Reproduce the records word for word, from the first line to the line containing "[City Buildhers] (190, 56)".

Entries taken from a collection:
·····

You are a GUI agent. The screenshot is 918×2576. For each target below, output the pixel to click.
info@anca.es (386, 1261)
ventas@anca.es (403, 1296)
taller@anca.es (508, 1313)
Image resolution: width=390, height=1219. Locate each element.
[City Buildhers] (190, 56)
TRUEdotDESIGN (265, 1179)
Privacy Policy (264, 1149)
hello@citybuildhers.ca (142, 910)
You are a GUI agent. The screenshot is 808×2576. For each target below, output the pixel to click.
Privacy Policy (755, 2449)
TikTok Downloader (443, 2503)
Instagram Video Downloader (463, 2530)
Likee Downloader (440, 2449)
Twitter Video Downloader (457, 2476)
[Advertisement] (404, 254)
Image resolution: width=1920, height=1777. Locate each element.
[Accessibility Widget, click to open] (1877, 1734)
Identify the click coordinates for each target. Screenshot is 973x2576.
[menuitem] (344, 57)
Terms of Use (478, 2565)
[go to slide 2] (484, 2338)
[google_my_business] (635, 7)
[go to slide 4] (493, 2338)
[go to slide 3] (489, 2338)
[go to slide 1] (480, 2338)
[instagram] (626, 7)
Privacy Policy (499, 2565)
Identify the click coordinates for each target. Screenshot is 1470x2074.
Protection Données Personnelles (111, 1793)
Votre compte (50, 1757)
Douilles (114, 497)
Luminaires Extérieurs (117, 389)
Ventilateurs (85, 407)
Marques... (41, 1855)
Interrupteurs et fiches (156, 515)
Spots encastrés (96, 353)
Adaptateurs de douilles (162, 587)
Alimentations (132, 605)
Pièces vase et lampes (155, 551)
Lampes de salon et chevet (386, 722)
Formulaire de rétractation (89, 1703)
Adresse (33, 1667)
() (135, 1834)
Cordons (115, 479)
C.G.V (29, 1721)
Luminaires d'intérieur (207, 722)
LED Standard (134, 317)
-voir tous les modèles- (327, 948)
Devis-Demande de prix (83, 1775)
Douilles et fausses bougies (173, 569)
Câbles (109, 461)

·····

WRITTEN RESPONSE:
You are a GUI agent. The screenshot is 918×2576. For each target below, output the pixel to click.
info@anca.es (386, 1261)
ventas@anca.es (403, 1296)
taller@anca.es (508, 1313)
Image resolution: width=390, height=1219. Locate each element.
[City Buildhers] (190, 56)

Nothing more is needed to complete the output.